I don't want it to be Sunday yet!!! I have to work tomorrow! I have to go to class tomorrow! I still have to do homework! I have to get up at 6:30! WHYYYYY?!?!?!?!

(I had to take away this picture and replace it with a link! NOOOO!!!!)

I love you, natalie dee!

Friday, February 03, 2006

Yoga hurts.

Bleep blip bleep bleep bleep bloop blip bleep-a blip. Bloop blip blip bloop. BLEEP!

...If you can read that, CONGRATULATIONS! You speak robotese!

I had fun in civ today. It had me questioning whether or not my cherry coke existed, but it was fun none the less.

I want to do a semester abroad. Perhaps my last semester here. I wonder if I can do it in Ireland? I'll have to talk to my advisor and some study abroad people.

My brain feels like a fat kid in skinny jeans. I hold it together and suck it up all day while it matters, when, come 4:30 (or, in MWF's case, 3:30), I unzip the fuckers and everything goes EVERYWHERE!

And now I'M FREE! I'm going to go get in my damned bed and make a point not to move for a while.

Toodles!

Wednesday, February 01, 2006

Piss and Vinegar

Cookie! Cookie cookie cookie!

Sorry. I was just expressing my love of internet cookies. I love not having to sign on to websites when I get distracted (a very likely event) and have to redirect my attention to the previous task.

Such is the case: I was commenting on a friend's blog when I felt the need to pay my credit card bill, thus making me forget that I want to update my OWN blog. Sometimes, my head is like navigating an asteroid field. And we all now know daunting THAT can be.

I feel my spine hating me. I've been sitting down (in work, in class, at lunch) basically since 8am.

You know, it occurred to me that no one can ever fuck up in life. I mean seriously, irrevocably fuck up. It's not possible. You can always become a motivational speaker to earn your living. "Man, I robbed a bank, ass-raped a chimp, went on a robotrippin' bender, and wrecked my astrovan. Now, I'm a paraplegic with AIDS, but with a little ingenuity, I am now the CEO of Colgate and the first paraplegic to row a blow-up lifeboat around the Cape of Good Hope!"

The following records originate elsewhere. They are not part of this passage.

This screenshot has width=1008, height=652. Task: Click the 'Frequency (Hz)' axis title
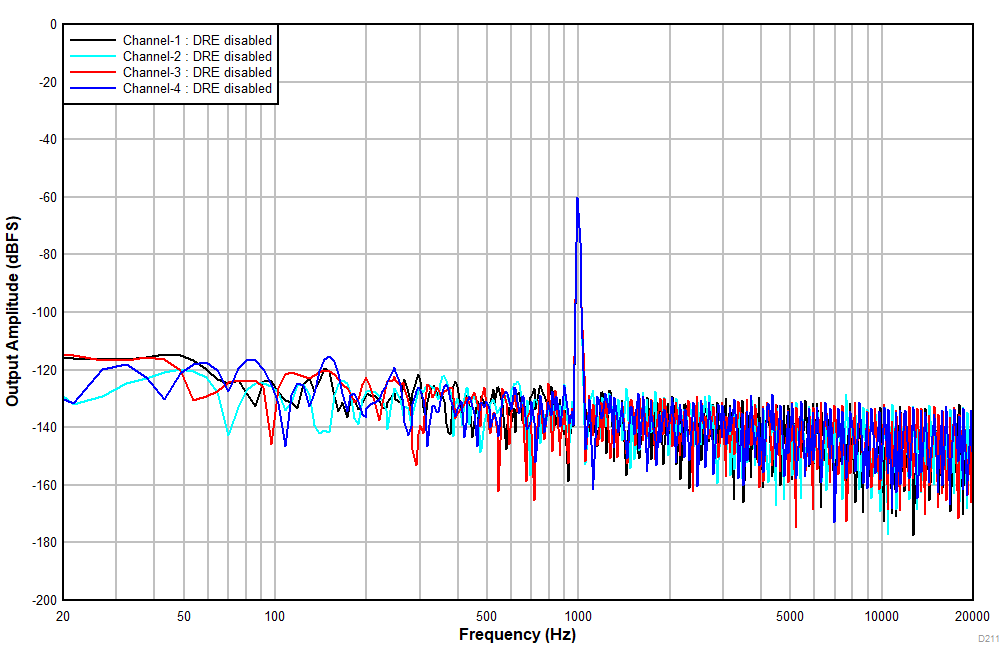[x=517, y=635]
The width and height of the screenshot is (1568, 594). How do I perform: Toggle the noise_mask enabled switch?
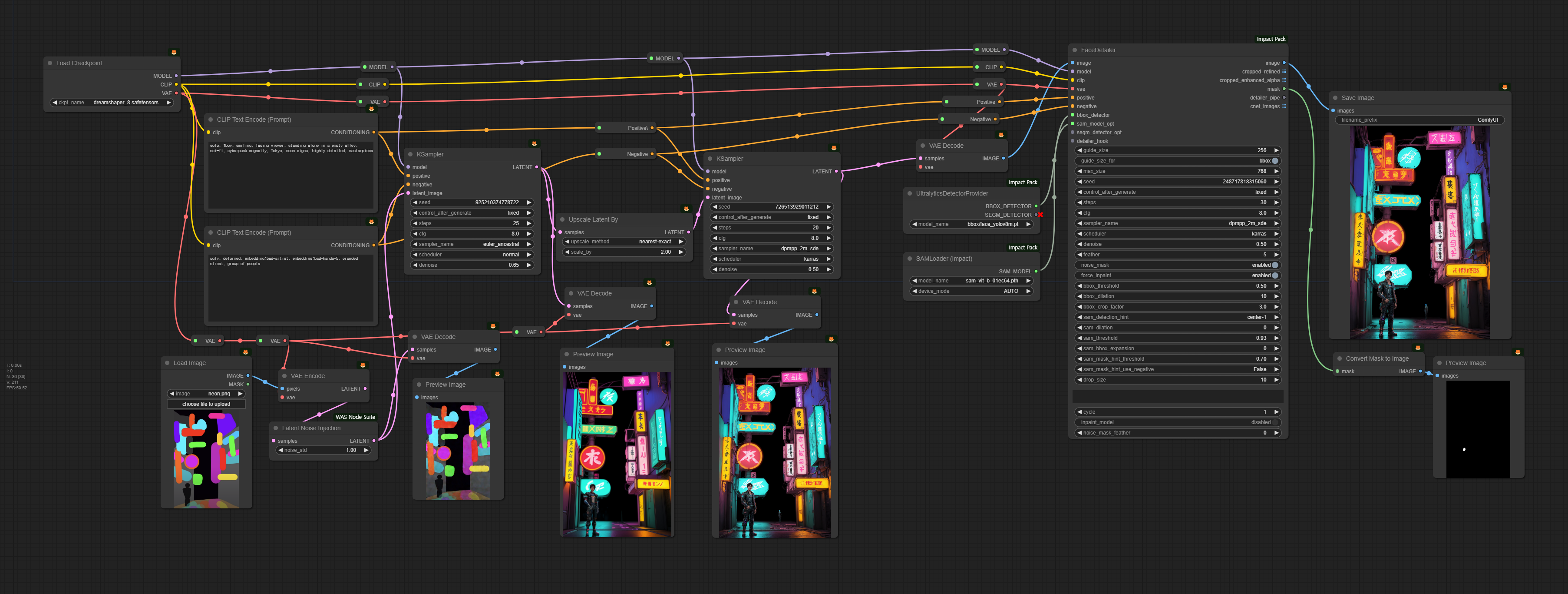tap(1274, 265)
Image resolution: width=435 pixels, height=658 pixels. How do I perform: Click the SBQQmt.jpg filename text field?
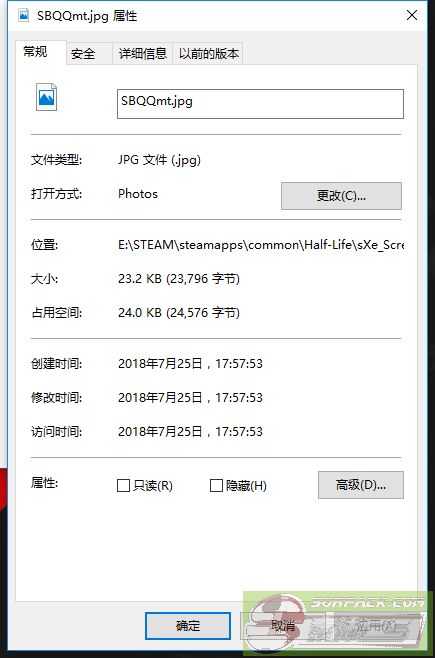click(260, 104)
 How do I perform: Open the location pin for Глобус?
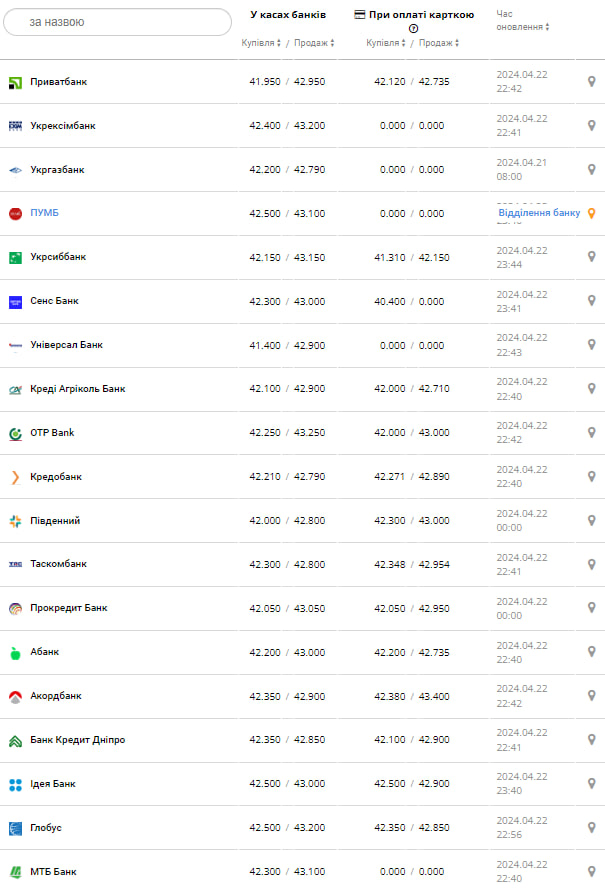coord(591,828)
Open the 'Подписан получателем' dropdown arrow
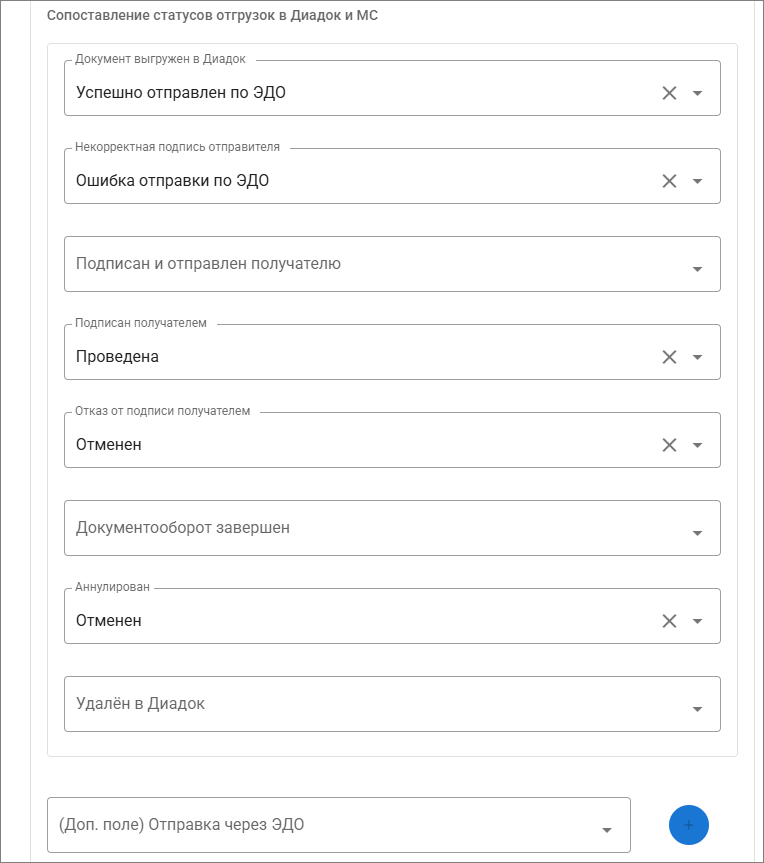Screen dimensions: 764x863 coord(698,357)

I never understood the phrase, "She's full of piss and vinegar!" Maybe it's a southern thing, so I have to clarify that yes, it IS a saying and I'm not making shit up. If ~I~ were full of piss and vinegar, I'd probably throw up. So why doesn't it mean really really nauseous instead of rambunctious?

Some dude tried to give me a dollar today. Not just out of the blue, to buy some cookies from some people who... well... were selling them. :XD I refused, of course. One, karma. I didn't want to take money and not be able to pay it back (even if it is a dollar). Two, I think taking money from a stranger to buy candy is sinking to an all new low. It's a sign of a real problem. Keep things simple, people. Stranger -> candy. Not stranger -> money -> bake sale -> candy.

I have homework to do. *sighs* Toodles.